[Stored data entries]
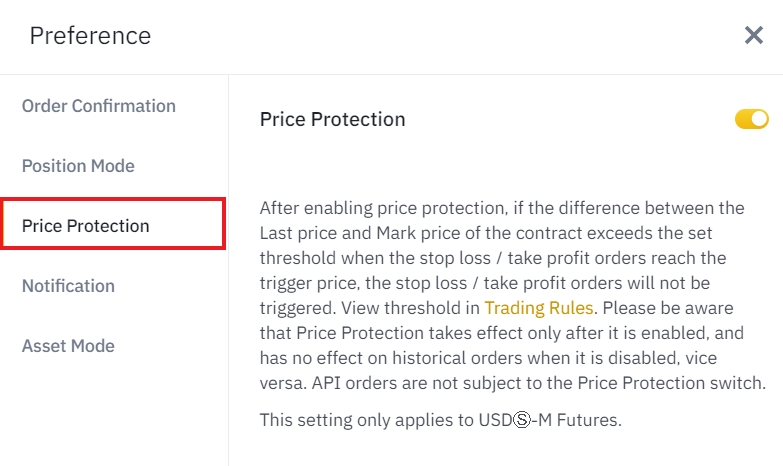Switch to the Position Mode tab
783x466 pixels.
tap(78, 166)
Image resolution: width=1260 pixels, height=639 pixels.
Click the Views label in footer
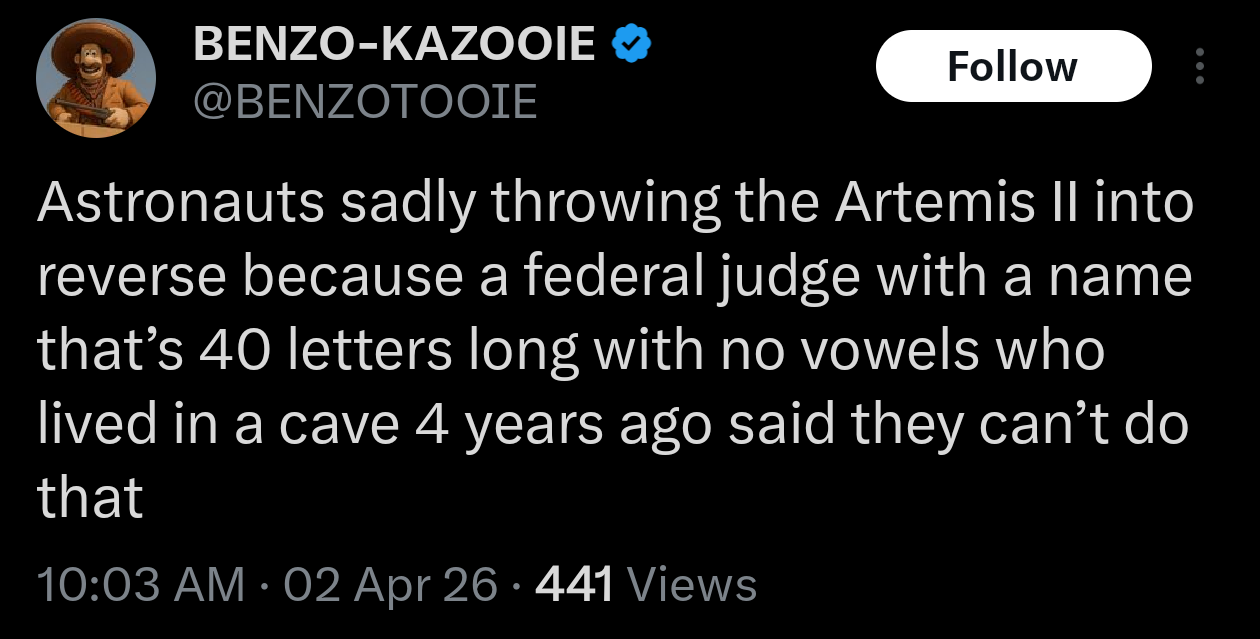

## What this task involves
Exactly the lines from the one containing "Image resolution: width=1260" to the end of the records above, both end lines included, are to be printed, and no pictures with them.

## Solution
Image resolution: width=1260 pixels, height=639 pixels.
Click the Views label in footer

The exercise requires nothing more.